▸ PROBLEM DESCRIPTION: Please reproduce word for word the stretch from the line containing "Screen dimensions: 234x286" through the end of the items below, leaving the pictures out of your answer.

▸ Stored items:

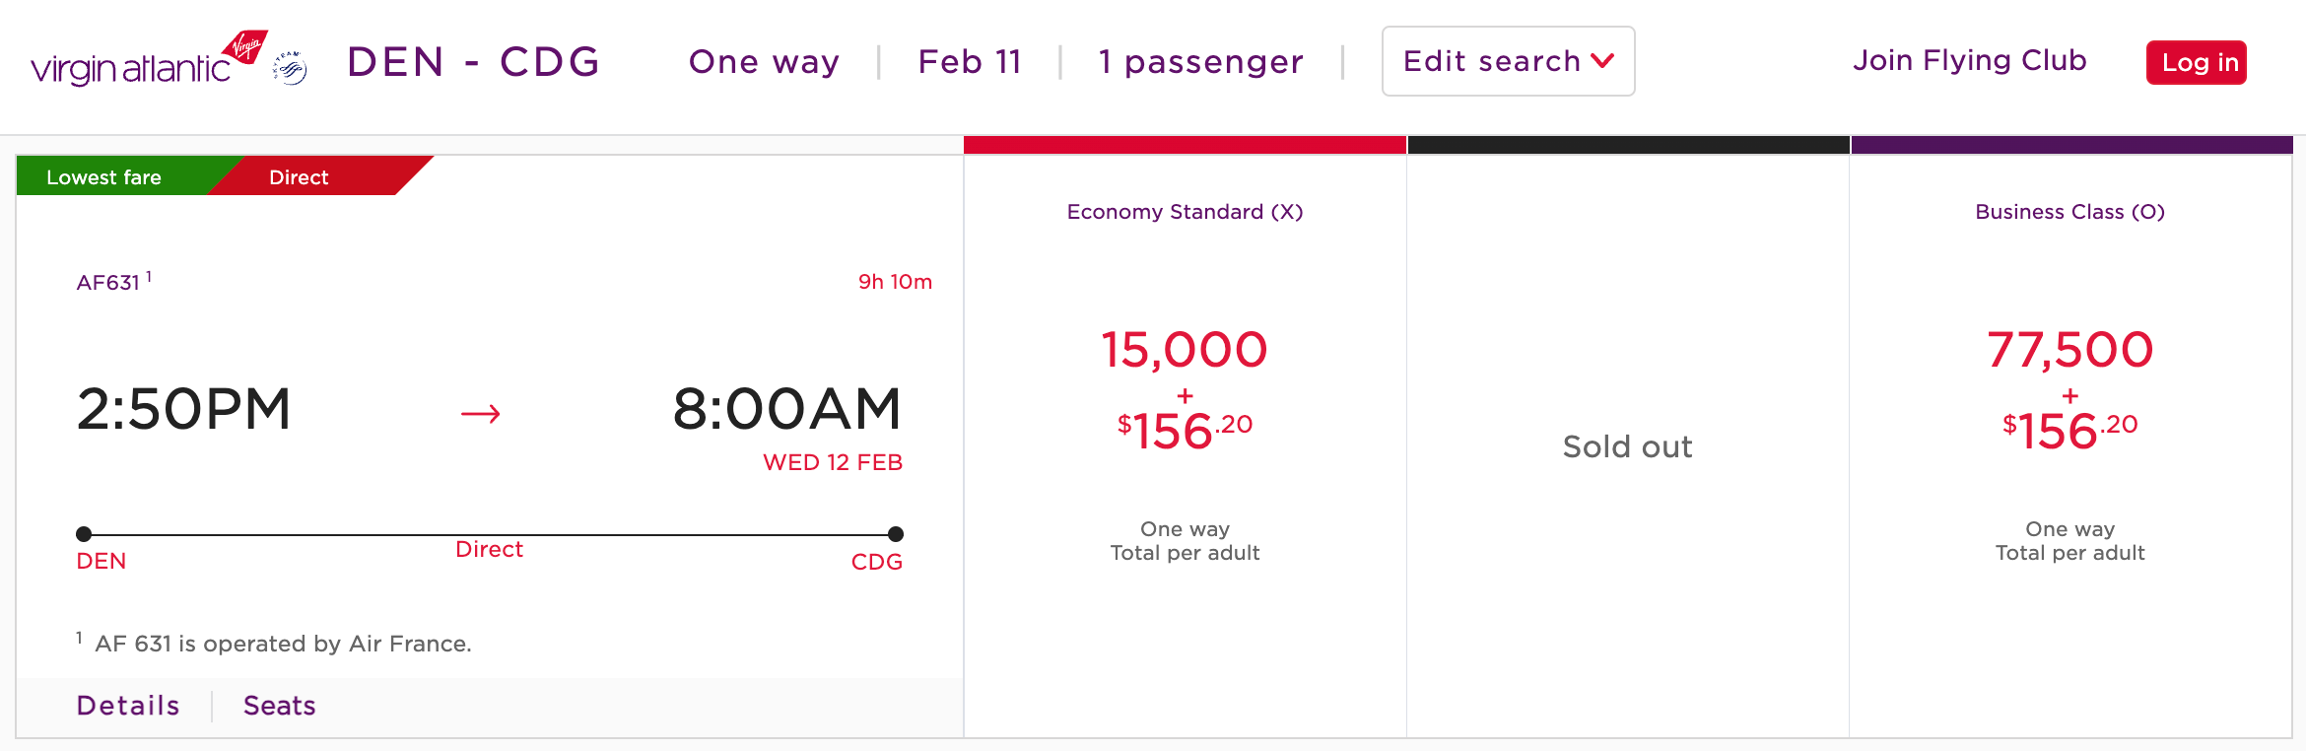The height and width of the screenshot is (751, 2306).
Task: Click the 1 passenger summary text
Action: (1200, 62)
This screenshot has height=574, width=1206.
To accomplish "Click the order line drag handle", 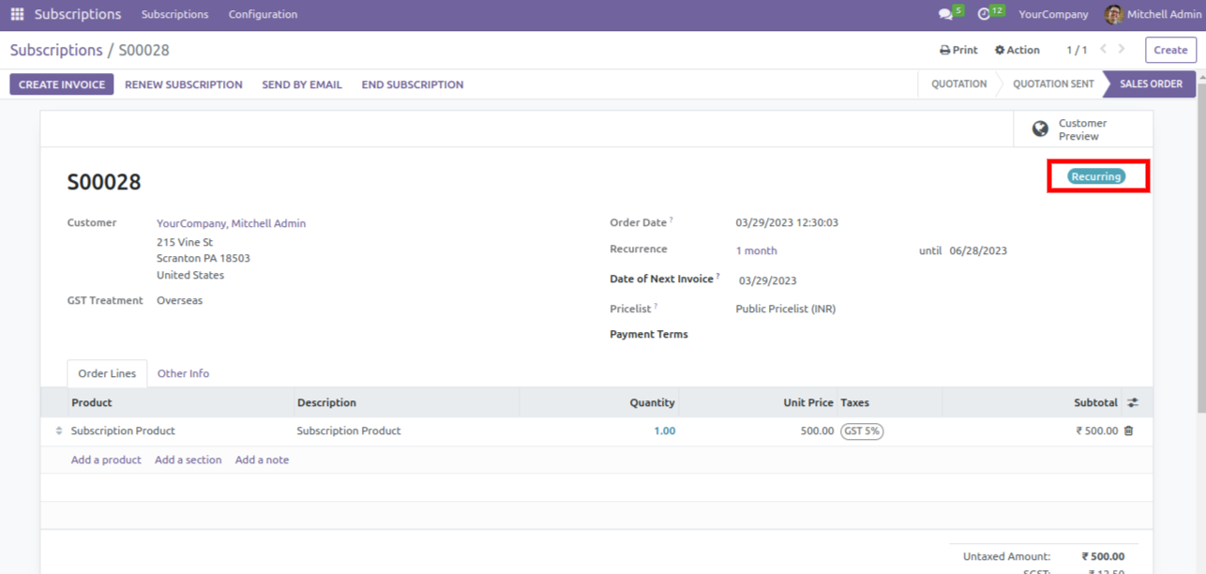I will [x=59, y=431].
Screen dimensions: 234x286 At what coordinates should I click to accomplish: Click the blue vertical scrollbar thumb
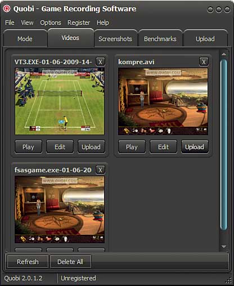pyautogui.click(x=224, y=145)
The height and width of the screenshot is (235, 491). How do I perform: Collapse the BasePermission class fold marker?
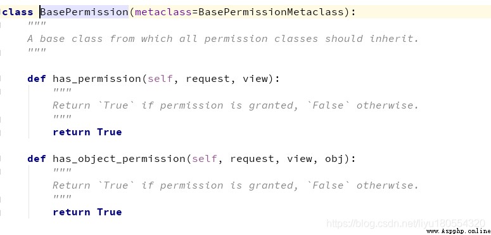pyautogui.click(x=1, y=12)
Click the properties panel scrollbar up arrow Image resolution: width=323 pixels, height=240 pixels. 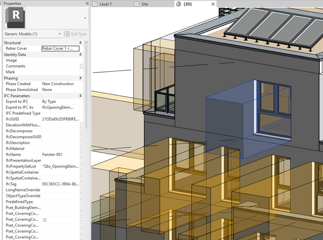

▸ EXERCISE ANSWER:
Screen dimensions: 234x286 At what coordinates should I click to accomplish: Click the blue vertical scrollbar thumb
pyautogui.click(x=224, y=145)
The height and width of the screenshot is (235, 491). How do I perform: Collapse the BasePermission class fold marker?
pyautogui.click(x=1, y=12)
Click the properties panel scrollbar up arrow Image resolution: width=323 pixels, height=240 pixels. 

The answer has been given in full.